▶ _Exercise materials_
..........

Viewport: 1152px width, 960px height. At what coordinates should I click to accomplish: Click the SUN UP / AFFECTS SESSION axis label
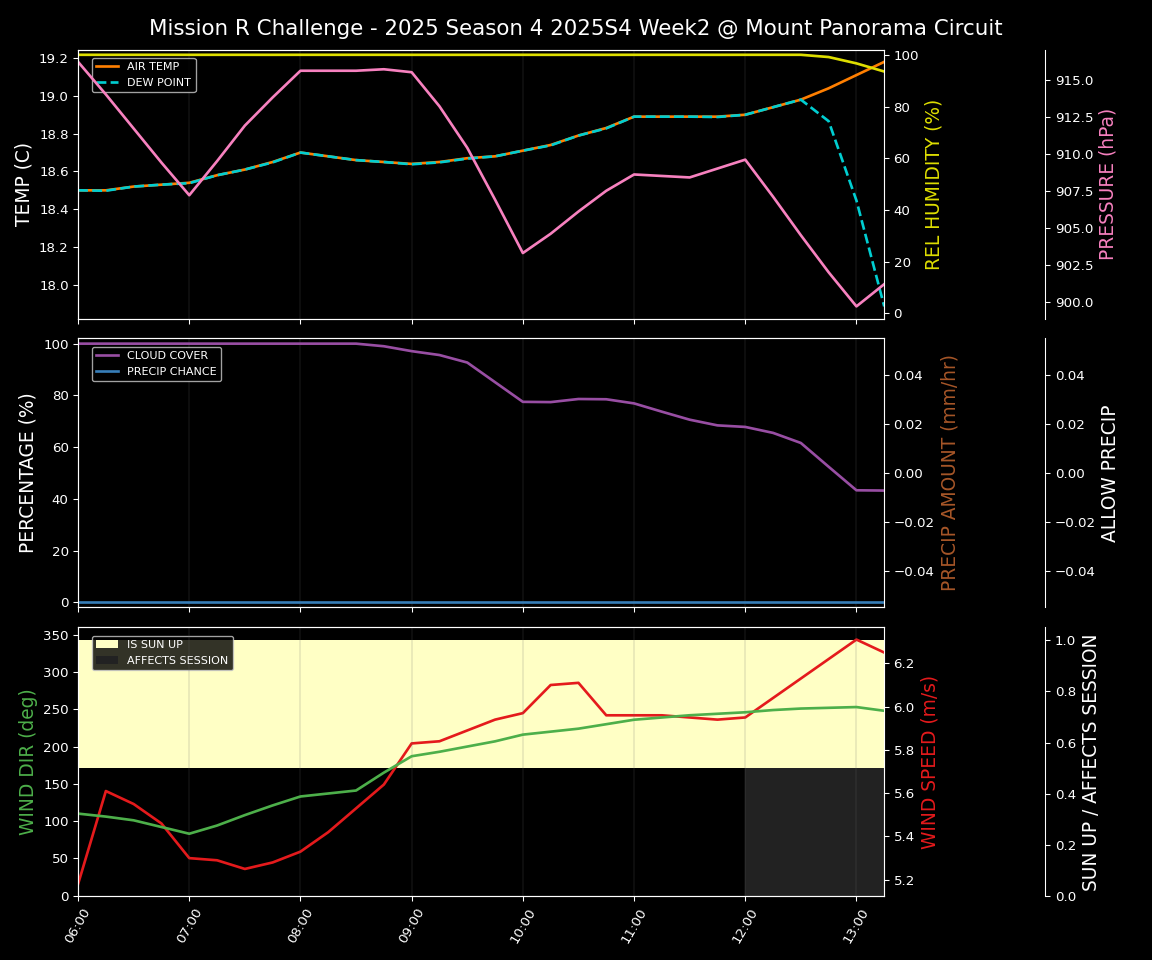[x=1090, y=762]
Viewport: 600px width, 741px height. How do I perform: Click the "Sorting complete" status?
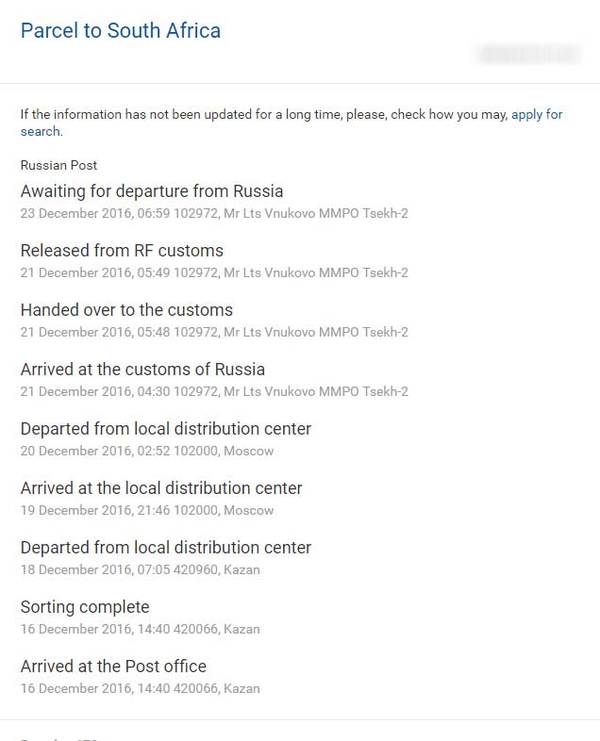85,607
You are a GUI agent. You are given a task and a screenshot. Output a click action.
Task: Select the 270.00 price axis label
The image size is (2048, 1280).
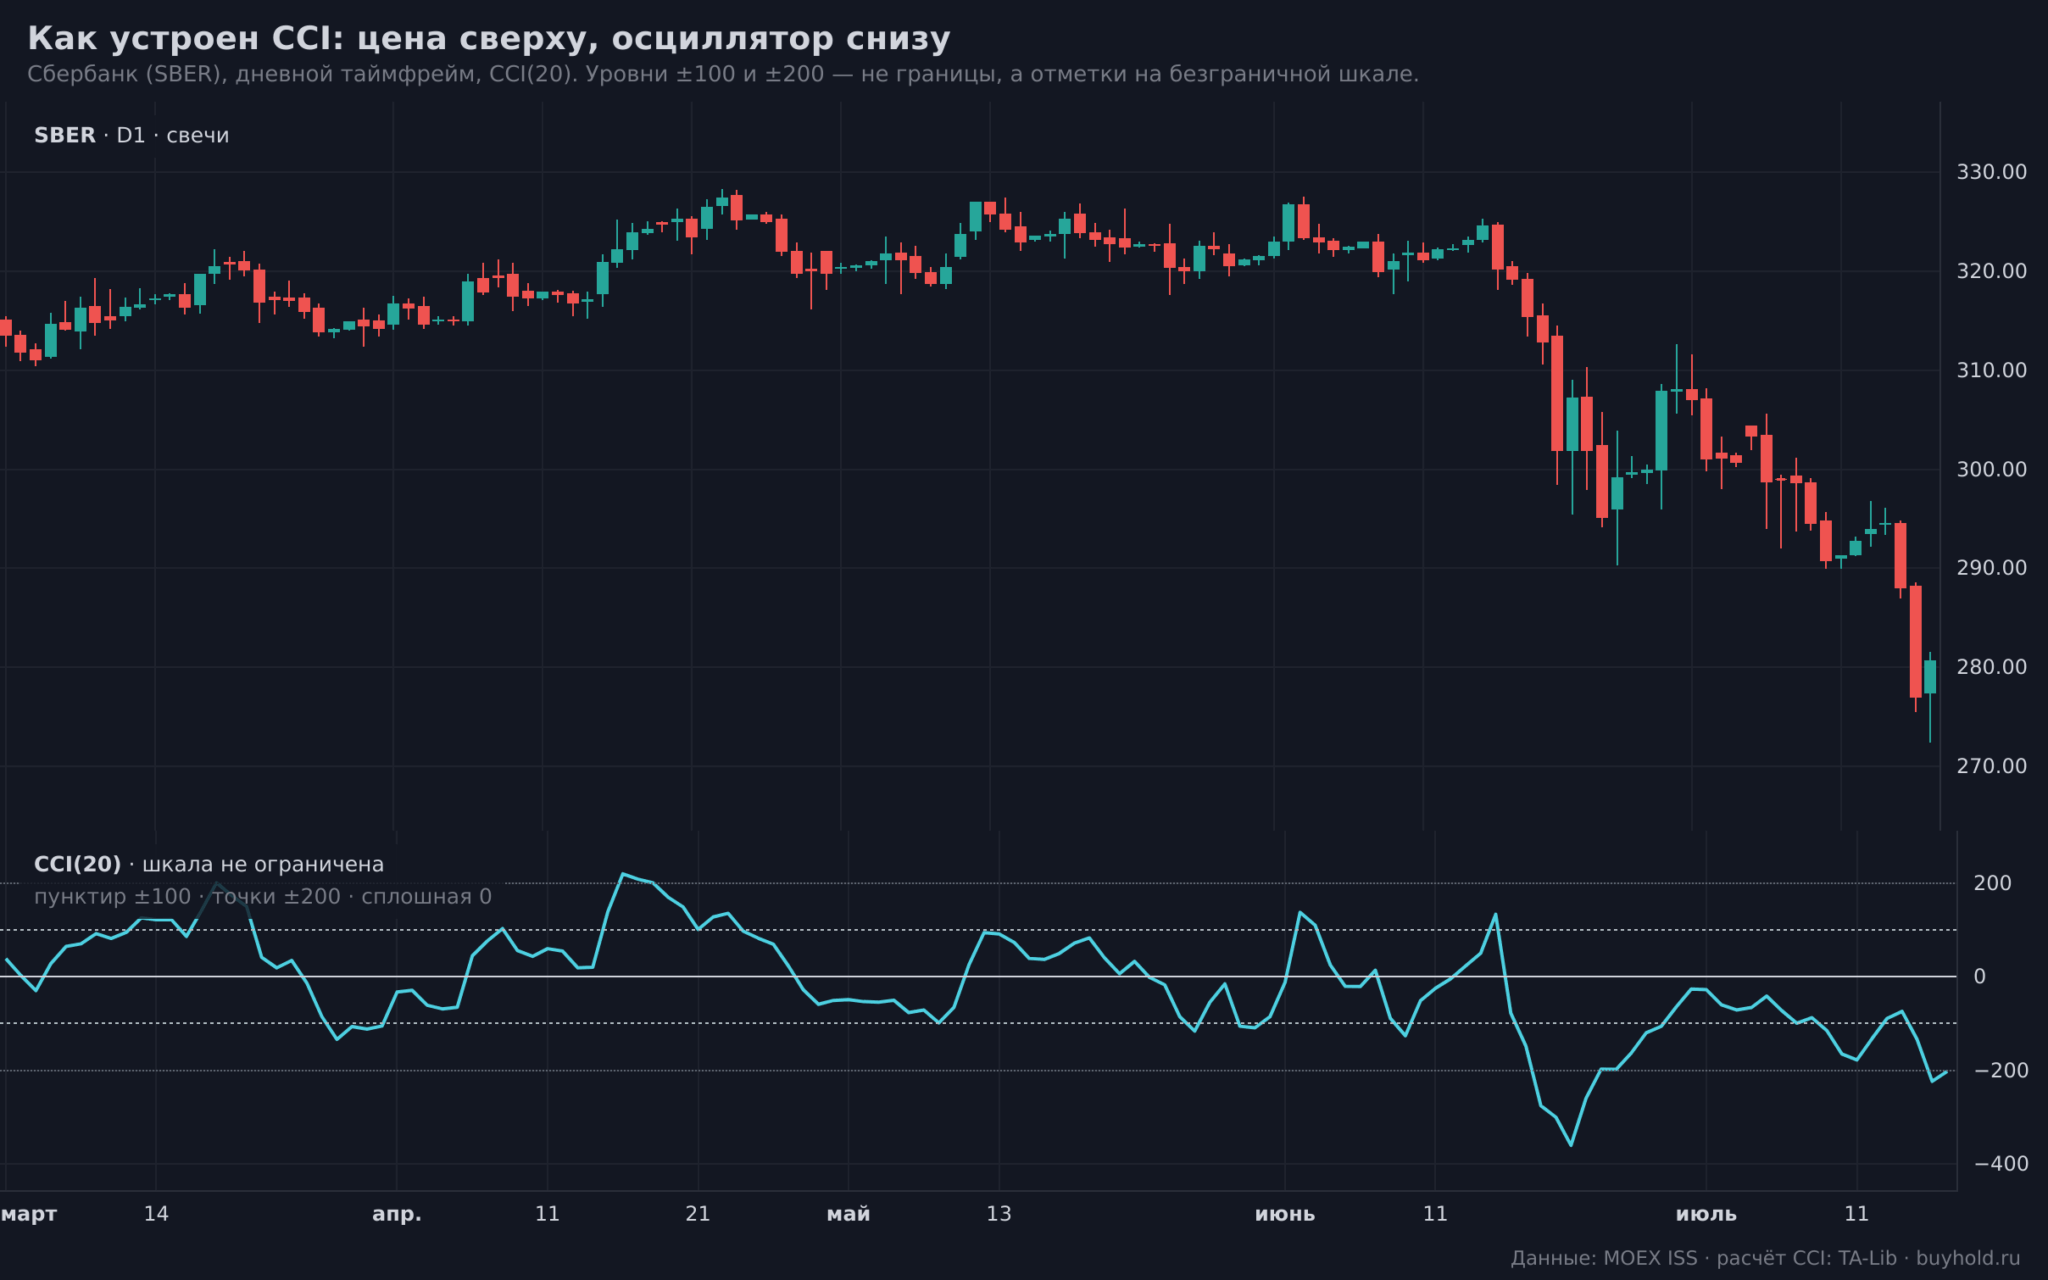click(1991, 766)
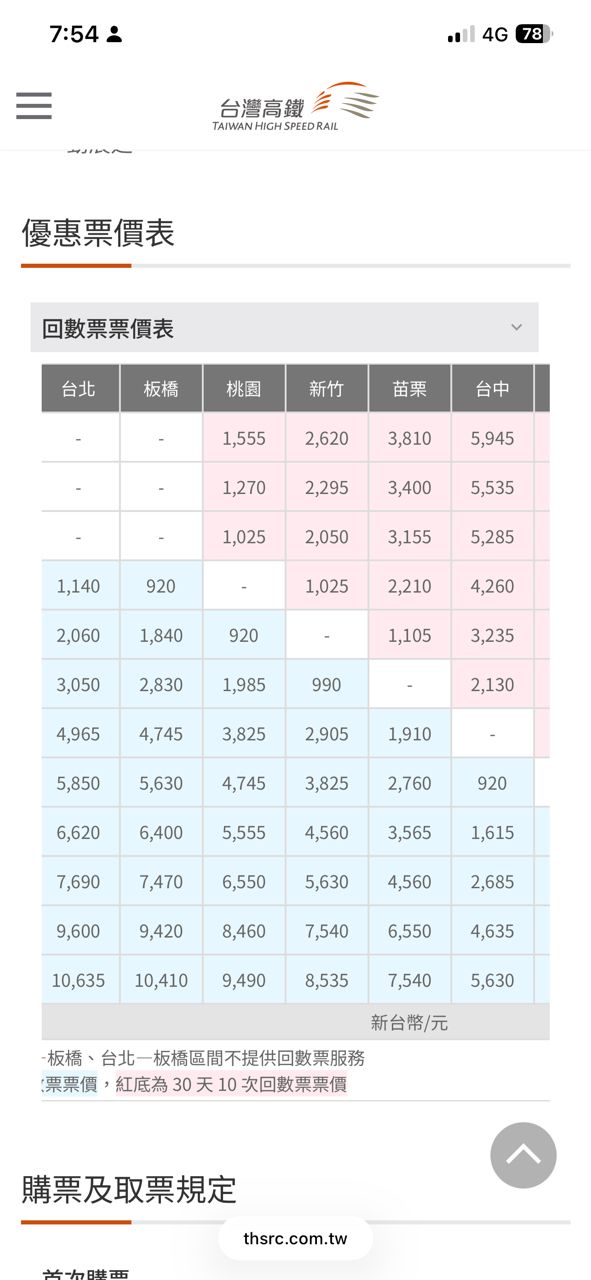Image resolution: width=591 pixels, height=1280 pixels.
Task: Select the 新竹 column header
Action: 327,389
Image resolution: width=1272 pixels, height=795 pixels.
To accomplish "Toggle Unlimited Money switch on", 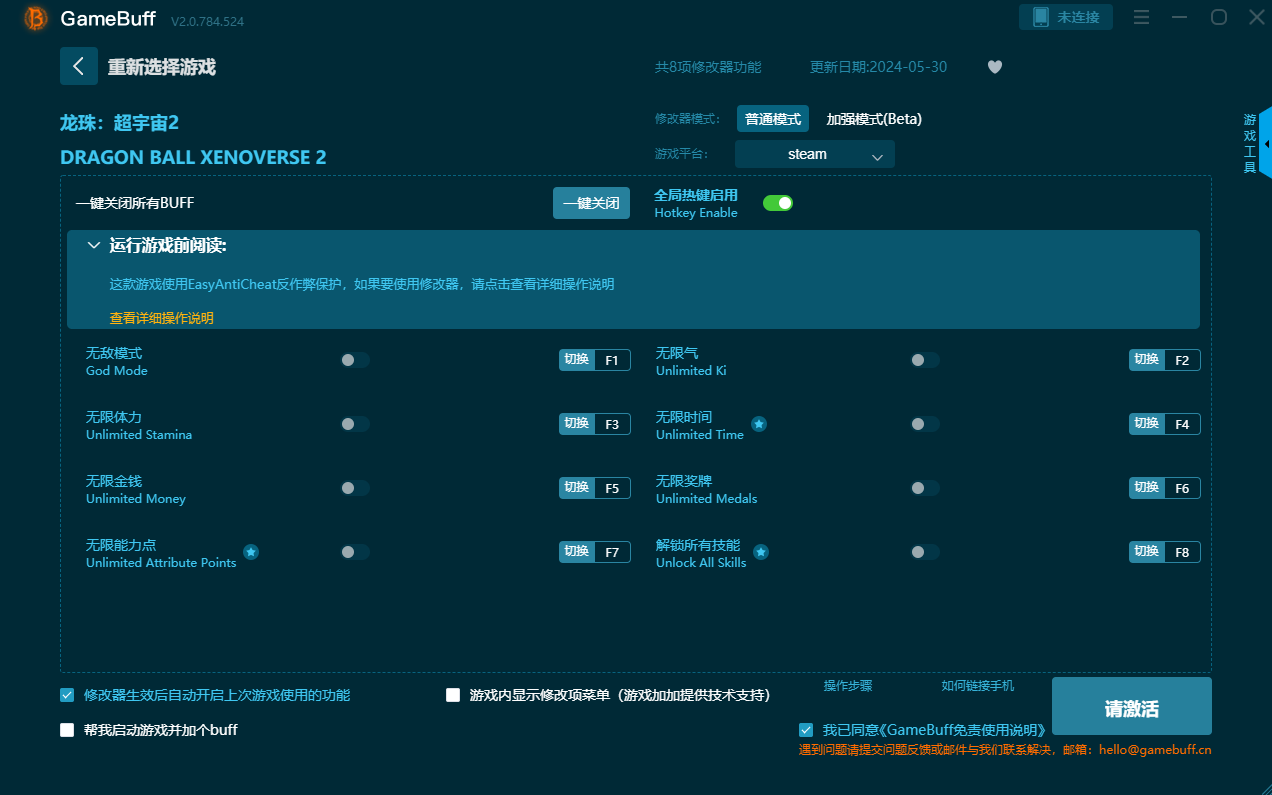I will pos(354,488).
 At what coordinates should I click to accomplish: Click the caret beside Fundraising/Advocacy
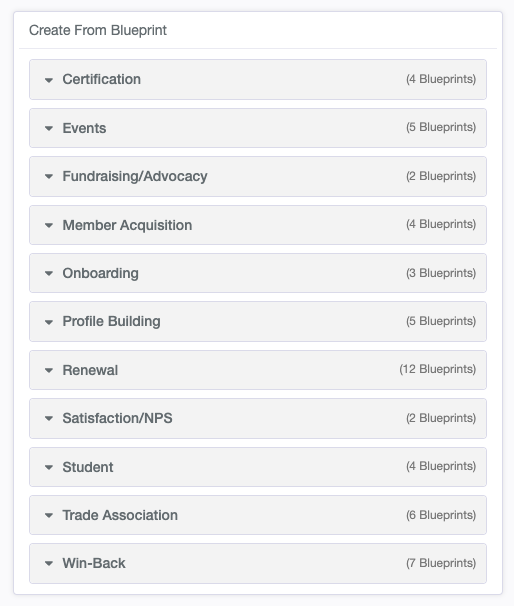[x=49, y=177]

..........

▶ _What you are asked to do_
Rewrite the records from the line holding "caret beside Fundraising/Advocacy" through the end of the records, inclusive, with "caret" changed to "chevron" and everything else unchanged. Leave the pictures out.

▶ _Written answer_
 At what coordinates should I click to accomplish: Click the chevron beside Fundraising/Advocacy
[x=49, y=177]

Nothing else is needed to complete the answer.